BEGIN PASSAGE GIVEN

Bailey craves neatness, order, organization--"Donovan will
refold the towels to make sure the creases are in the same
place," says his companion, Michelle Mullin--but he can be a
mess over 100 meters. Sometimes he covers the distance in 48
strides; other times he needs 51 or 52. Because of a
neurological disorder in his left hip, he strides farther with
his right leg than with his left. The imbalance sometimes causes
him to wobble out of the blocks. He might arch his spine or lift
his head. The only man under 10 seconds at the worlds looked
like someone dashing for the last chopper out of Saigon.

"Look at tape of the worlds," Bailey says. "I skate out of the
blocks. My head is up. My back is arched. I'm O.K. from 30
[meters] to 70, but I scream at that point because I start
losing it. Sprinting is power, explosion. It's like dunking a
basketball. Goteborg was me coming down the lane for a
two-handed tomahawk dunk and then slipping to the side of the
basket and doing a one-hander. It's like, Oh, well."

The basketball analogy is not to be taken lightly; that sport is
Bailey's first love. He has a scar on his right eyebrow from
banging his head on the rim. Bailey claims he has a 52-inch
vertical leap--no doubt flying over Babe, the Blue Ox, on his
way to the hoop--but friends say 42 inches is about right.

END PASSAGE GIVEN

TO-DO LIST:
A – Answer these questions about the passage on sprinter Donovan Bailey:
(i) What condition makes Bailey stride farther with his right leg than with his left?
(ii) Which sport does the passage call Bailey's first love?
(iii) According to his friends, about how high is Bailey's vertical leap?
B – Carry on the passage about sprinter Donovan Bailey, beginning right after its final sentence.

BEGIN DATA ROWS

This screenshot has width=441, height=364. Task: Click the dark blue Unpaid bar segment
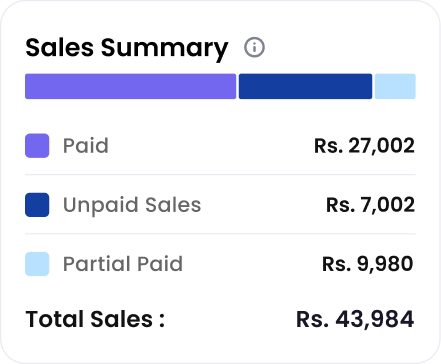[x=305, y=86]
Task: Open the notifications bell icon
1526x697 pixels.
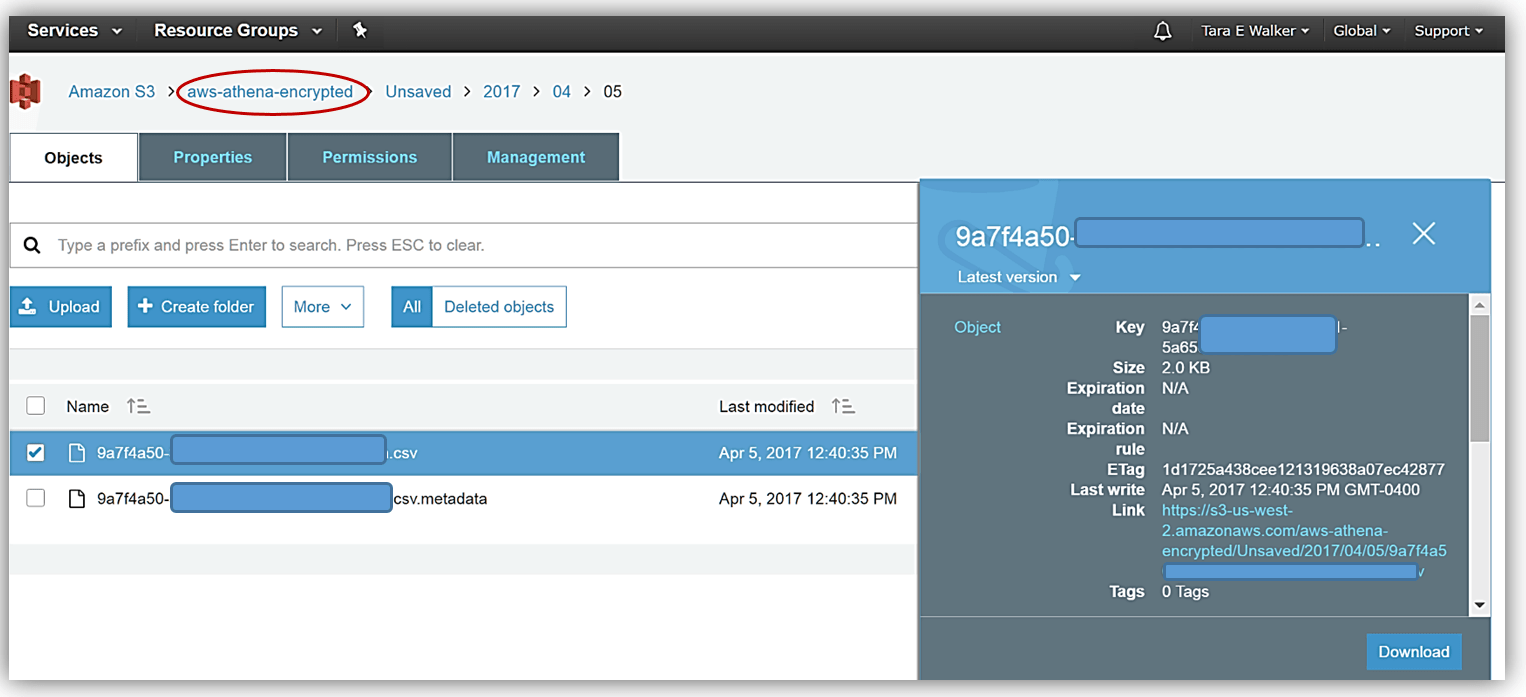Action: (1163, 31)
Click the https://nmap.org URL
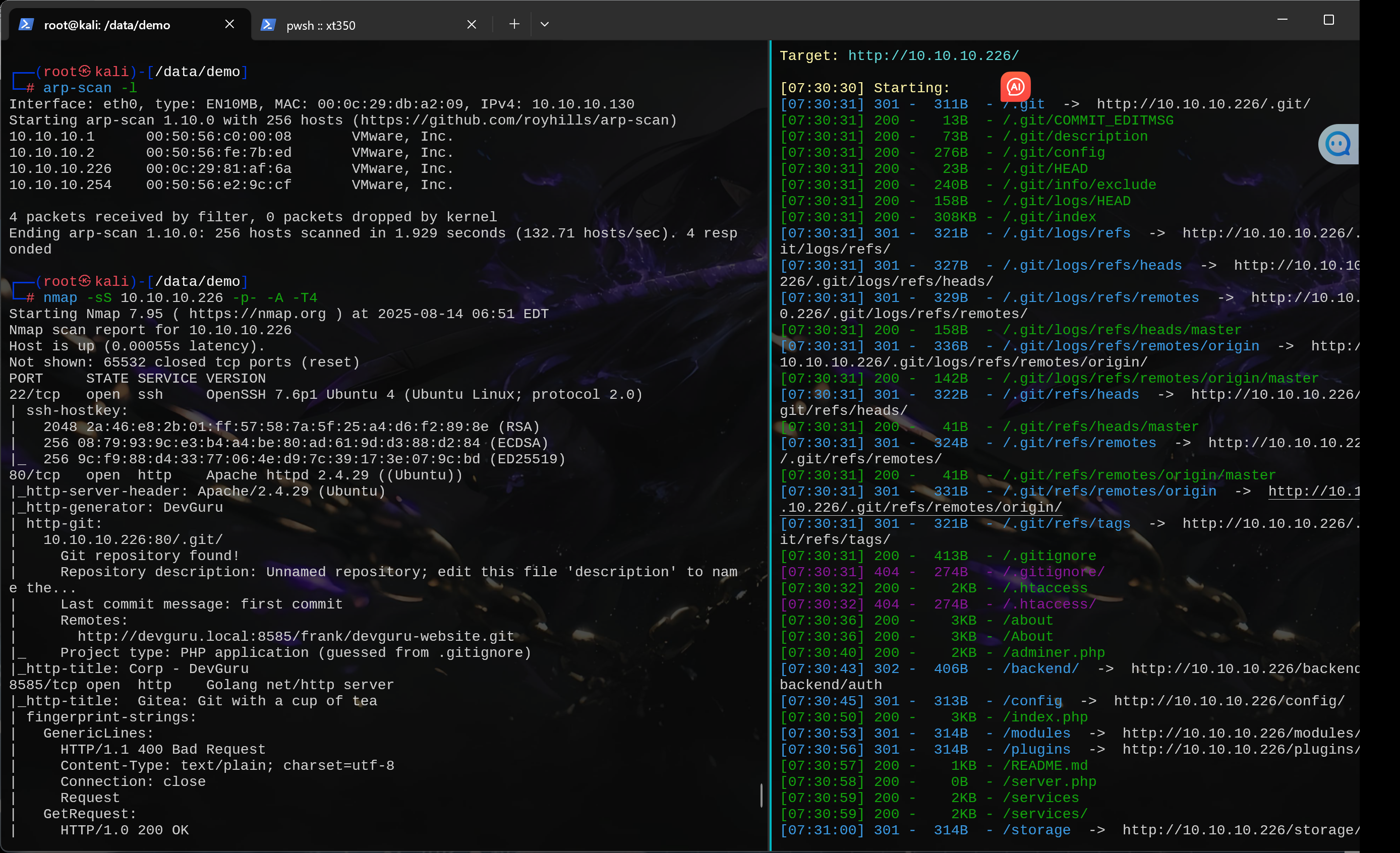 pyautogui.click(x=257, y=314)
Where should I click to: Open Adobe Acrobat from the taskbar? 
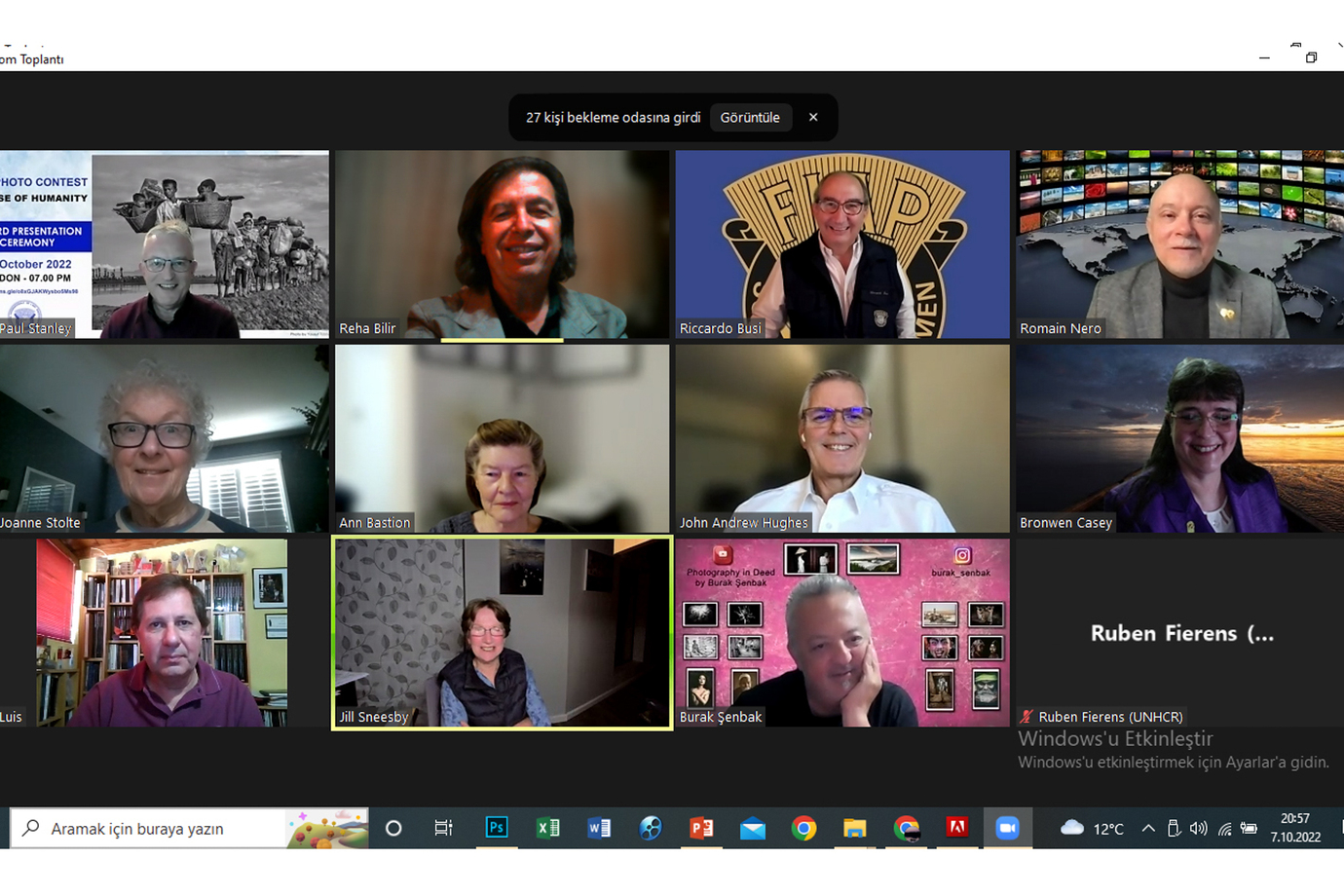tap(956, 828)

END DATA ROWS

RESULTS:
A –
(i) A neurological disorder in his left hip.
(ii) Basketball.
(iii) About 42 inches.

B –
Bailey played one season at Sheridan College in Oakville, where
it became clear he would never make his mark on the world as a
6-foot power forward. But he had other plans, lots of them. He
set himself up as a marketing and investment consultant. By 22
he owned a house and had paid cash for a Porsche 911 convertible.

"I could have left high school and run track right away, but
that wasn't what I wanted," Bailey says. "I wanted a nice house,
money, fast cars. I was taught to work real hard, to work on my
own. When I got the material things I wanted and turned back to
sprinting, I think it worked against me. Coaches said I had a
bad attitude, that I didn't have a work ethic. I think they
resented me. I was a 22-year-old with a Porsche, and they were
35-year-old men driving station wagons."

Bailey wasn't on grand terms with Athletics Canada, his sport's
domestic governing body, either. He grew angry when he was left
off Canada's teams for the 1991 worlds and the 1992 Olympics. He
made the 1993 worlds, in Stuttgart, only to be dropped from the
relay, a decision that left Bailey grousing to anyone in
earshot. Pfaff happened to be in earshot. The two of them leaned
against the fence at the Stuttgart practice track--Bailey
griping while Pfaff (who was then coaching at LSU and working
with Gilbert, a friend of Bailey's since high school) listened.
Pfaff finally told him, "You could be one of the best," and
invited him to Baton Rouge.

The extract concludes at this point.